Monday, April 6

Editorial: BruinXperience app represents lazy, ineffective attempt to connect with students

The editorial board is composed of multiple Daily Bruin staff members and is dedicated to publishing informed opinions on issues relevant to students. The board serves as the official voice of the paper and is separate from the newsroom.

UCLA’s approach to assessing campus climate seems to consist of little more than Venn diagrams and an iPhone X.

The Office of Equity, Diversity and Inclusion’s research and development branch, BruinX, recently finished beta testing a mobile app aimed at better gauging campus climate. The app, BruinXperience, will roll out in fall quarter and remind students to complete a survey every two weeks, so as to give frequent data to researchers.

The goal is ambitious and the intent admirable. But the app’s faulty design fails to take into consideration the students it will survey, and only further highlights how detached the administration has become from the campus community.

In order for any conclusions to be meaningful, the app will depend on regular engagement from a large number of students. But UCLA has done little to motivate participation beyond raffling off a new iPhone X.
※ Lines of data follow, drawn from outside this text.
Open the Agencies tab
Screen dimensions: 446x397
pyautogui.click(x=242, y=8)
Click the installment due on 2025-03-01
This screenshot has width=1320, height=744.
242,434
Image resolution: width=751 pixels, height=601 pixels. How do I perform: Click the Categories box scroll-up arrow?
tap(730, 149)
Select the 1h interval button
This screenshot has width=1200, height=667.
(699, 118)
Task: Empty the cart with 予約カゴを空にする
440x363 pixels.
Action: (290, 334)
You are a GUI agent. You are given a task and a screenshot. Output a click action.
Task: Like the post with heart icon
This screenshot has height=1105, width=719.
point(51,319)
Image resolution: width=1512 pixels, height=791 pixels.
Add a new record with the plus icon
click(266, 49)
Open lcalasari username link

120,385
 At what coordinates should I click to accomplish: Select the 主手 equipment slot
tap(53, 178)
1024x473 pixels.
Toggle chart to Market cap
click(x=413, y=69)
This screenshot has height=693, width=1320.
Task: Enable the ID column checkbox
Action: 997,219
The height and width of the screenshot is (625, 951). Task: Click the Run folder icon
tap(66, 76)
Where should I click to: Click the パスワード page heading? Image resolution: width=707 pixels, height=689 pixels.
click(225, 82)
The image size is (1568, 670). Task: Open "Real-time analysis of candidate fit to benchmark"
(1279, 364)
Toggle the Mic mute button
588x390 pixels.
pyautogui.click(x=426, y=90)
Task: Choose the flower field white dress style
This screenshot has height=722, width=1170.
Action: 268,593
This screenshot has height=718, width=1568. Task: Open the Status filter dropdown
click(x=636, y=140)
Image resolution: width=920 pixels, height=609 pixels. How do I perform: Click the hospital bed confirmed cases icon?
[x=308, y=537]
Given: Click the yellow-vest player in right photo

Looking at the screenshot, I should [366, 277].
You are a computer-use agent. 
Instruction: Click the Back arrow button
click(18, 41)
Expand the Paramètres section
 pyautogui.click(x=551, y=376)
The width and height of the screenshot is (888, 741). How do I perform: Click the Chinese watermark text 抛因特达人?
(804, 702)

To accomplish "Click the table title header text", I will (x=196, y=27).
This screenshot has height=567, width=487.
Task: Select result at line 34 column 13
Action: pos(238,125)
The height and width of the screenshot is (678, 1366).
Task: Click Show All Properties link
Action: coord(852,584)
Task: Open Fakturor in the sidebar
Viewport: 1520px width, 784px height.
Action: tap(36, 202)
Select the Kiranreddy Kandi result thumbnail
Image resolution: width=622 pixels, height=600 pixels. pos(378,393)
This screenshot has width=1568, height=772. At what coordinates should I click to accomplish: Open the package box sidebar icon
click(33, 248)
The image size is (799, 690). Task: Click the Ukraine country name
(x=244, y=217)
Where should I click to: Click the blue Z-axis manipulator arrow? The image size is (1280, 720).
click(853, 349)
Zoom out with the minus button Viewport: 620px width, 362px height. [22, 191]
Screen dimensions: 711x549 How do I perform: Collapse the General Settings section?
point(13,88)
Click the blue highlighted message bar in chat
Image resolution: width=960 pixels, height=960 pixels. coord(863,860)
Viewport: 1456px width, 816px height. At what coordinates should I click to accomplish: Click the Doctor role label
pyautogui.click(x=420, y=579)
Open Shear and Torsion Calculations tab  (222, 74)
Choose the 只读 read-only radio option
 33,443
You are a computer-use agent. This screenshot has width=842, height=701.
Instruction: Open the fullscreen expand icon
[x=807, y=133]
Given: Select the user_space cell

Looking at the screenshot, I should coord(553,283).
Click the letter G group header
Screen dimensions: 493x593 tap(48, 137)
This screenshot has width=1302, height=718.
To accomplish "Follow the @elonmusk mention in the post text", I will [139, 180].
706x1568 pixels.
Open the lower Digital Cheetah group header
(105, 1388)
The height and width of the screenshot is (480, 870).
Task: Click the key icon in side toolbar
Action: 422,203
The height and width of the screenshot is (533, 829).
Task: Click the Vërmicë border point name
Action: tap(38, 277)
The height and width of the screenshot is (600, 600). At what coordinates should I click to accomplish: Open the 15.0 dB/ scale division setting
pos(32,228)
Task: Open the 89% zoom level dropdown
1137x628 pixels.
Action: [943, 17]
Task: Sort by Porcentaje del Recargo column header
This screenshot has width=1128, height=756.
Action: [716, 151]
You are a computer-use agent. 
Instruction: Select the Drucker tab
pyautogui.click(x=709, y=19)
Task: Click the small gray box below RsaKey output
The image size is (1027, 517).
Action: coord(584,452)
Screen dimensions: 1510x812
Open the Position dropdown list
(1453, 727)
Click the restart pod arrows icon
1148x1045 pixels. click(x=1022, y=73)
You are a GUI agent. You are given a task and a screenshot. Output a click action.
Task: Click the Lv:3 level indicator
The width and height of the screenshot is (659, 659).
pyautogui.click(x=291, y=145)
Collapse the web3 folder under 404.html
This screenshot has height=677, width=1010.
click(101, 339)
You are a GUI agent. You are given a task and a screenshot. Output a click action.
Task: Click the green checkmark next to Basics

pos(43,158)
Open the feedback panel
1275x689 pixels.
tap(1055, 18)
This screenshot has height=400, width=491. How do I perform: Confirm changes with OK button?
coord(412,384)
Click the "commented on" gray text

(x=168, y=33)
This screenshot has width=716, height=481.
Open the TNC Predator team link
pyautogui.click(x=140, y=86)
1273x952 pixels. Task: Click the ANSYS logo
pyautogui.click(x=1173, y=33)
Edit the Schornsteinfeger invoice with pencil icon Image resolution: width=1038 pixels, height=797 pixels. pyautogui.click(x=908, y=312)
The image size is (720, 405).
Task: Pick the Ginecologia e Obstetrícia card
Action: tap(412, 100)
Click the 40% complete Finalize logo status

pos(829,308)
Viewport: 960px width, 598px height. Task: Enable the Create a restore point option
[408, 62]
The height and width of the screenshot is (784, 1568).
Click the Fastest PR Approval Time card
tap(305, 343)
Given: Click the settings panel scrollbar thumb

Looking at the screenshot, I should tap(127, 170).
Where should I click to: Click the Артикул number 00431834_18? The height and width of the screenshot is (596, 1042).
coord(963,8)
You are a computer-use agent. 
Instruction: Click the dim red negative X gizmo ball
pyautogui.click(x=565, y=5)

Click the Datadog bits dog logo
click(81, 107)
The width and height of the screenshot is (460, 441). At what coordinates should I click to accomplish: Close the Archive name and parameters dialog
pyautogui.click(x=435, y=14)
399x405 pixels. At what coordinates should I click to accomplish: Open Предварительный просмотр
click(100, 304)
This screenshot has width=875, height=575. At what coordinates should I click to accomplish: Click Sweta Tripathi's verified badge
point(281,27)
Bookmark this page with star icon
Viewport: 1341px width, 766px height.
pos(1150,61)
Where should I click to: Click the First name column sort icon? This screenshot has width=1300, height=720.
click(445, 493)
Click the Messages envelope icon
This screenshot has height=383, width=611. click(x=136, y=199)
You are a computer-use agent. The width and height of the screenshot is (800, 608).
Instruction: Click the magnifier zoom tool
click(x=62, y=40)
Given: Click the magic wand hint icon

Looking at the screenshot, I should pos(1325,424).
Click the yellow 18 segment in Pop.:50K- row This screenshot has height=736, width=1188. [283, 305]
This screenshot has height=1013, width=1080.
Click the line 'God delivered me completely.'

Such lazy methods of engagement demonstrate how little administrators know about their students. UCLA professors and teaching assistants are barely able to persuade students to fill out just one end-of-the-quarter evaluation, sometimes even when they factor it into students’ grades. A slim chance at winning a new smartphone is unlikely to encourage regular participation from students.

Administrators have said the new app is not meant to replace any current structure for surveying campus climate, and act as a source for additional data the university can base decisions off.

But it doesn’t take an expert in statistics to recognize the glaring holes in their approach. By not controlling for the demographics of students who they actually gather data from and relying on voluntary participation, administrators could wind up with a pool of participants that isn’t representative of the campus as a whole.

For starters, the survey answers would suffer from volunteer bias, where answers would be skewed in a particular fashion given the subset of students who would bother to answer are either curious students or those in tune with the administration’s plans.

Moreover, the app stands to give little insightful data at all. Its current format involves answering merely two simple questions. The first one presents the user with six Venn diagrams to choose from to show how synced with the UCLA community they feel. The next question asks the user to explain their choice for the first question.

This approach to getting the campus’ pulse is laughable. Just asking students how much they feel part of the university community is unlikely to elicit useful information about campus climate, especially when asked in such a simplistic format. On top of that, it does little to probe into the discord the campus faces when controversial events take place, be they the inviting of alt-right speakers or divisive student government elections – events the administration should seek to understand through a data-driven approach, not through having students choose between low-quality blue and yellow pictures on an app.

There’s certainly potential if UCLA takes a more active approach in reaching out to a representative group of students on a regular basis and catering questions to their personal experiences.

But implementing an effective program would require administrators to realize students are more than just individuals who would mindlessly fill out a survey every two weeks for a chance to win an iPhone X. Rather, students are a complex population with varying experiences and viewpoints on the campus.

BruinXperience’s data would at least prove that much.